Неловко переступив с ноги на ногу, я откашлялась:

— Как уже было сказано, цель моей работы — доказать, что войну Крыла и Посоха развязали не драконы, а люди. Разумеется, Сенату магов было гораздо выгоднее заявить, что во всем виноваты крылатые, якобы не желавшие передавать смертным секреты магии… Но существует письменный документ, опровергающий эту версию, и я его нашла! Страница сто сорок пятая, дневник монаха из Акмала, цитирую: «Войска империи напали на тварь крылатую, полуразумную, мирно обитавшую в горной пещере близ моего монастыря…» Это произошло за месяц до начала войны, я сверила даты. Господин Крам, обращаюсь сейчас к вам не как к ректору, а как к человеку, не лишенному элементарной логики!
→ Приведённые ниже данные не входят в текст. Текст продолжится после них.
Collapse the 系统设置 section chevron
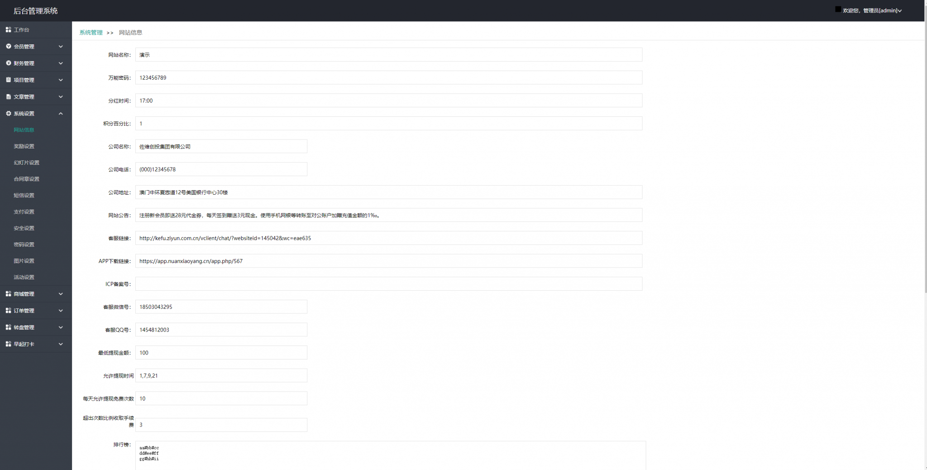Image resolution: width=927 pixels, height=470 pixels. click(61, 114)
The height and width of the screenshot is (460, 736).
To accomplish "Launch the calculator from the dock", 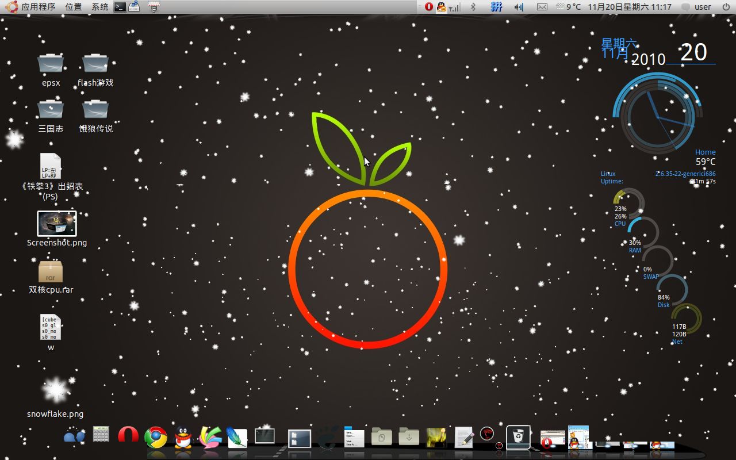I will 101,435.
Магистр тяжело вздохнул, потерев переносицу. Я тут же благоразумно заткнулась. Наверняка уже не в первый раз я заставляю его недоумевать: какая химера дернула когда-то пригреть под крылом это всклокоченное рыжее чудовище, в чьей забитой всевозможной чушью голове со скоростью поганок после дождя то и дело рождаются «революционные» идеи.

— Я не приму твой доклад, Лис.

— Почему? — Я насупилась и решительно выпятила челюсть. — Есть и другие аргументы. Например, официальная версия гласит, что крылатые напали на нас из-за предательства дракона Громнира-Отщепенца, разболтавшего смертным тайну магии. Нелепость, признайте! Был ли хоть один очевидец использования драконами магии? Нет! А то, что они дышат огнем или льдом, — лишь особенность физиологии. Так какую тайну, рагхар меня побери, он мог раскрыть? Учитывая, что за долгие годы до этого люди уже использовали магию, пусть и не в таких масштабах…
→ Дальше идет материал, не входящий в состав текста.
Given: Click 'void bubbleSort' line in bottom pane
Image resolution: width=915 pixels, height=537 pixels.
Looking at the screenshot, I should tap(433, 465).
— Не выражайтесь, студентка Крам, — холодно одернул меня ректор. — И не забывайте, где вы находитесь. А ваш доклад я не приму хотя бы потому, что он лишен правдоподобности и этой вашей хваленой «элементарной логики». Вам бы не наукой заниматься, а строчить романы для бульварной прессы!
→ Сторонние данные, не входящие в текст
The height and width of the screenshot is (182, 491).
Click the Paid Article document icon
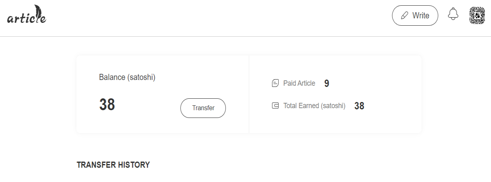(x=275, y=83)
Опустив голову под яростно сверкнувшими глазами ректора, я несколько раз глубоко вдохнула, пытаясь вернуть самообладание.

При всем желании не могу злиться на человека, заменившего мне отца, давшего свою фамилию и кров над головой. И безоговорочно поверившего сначала в ложь о потерянной памяти, а после — в правду, рассказанную сквозь горькие слезы.

Нужно отдать должное: Амадэус Крам, этот потрясающий человек, нисколько не удивился иномирному происхождению своей новой студентки. «Кто знает, Лис, — сказал он мне тогда, — возможно, и мы, жители Мабдата, изначально не принадлежали этому миру…»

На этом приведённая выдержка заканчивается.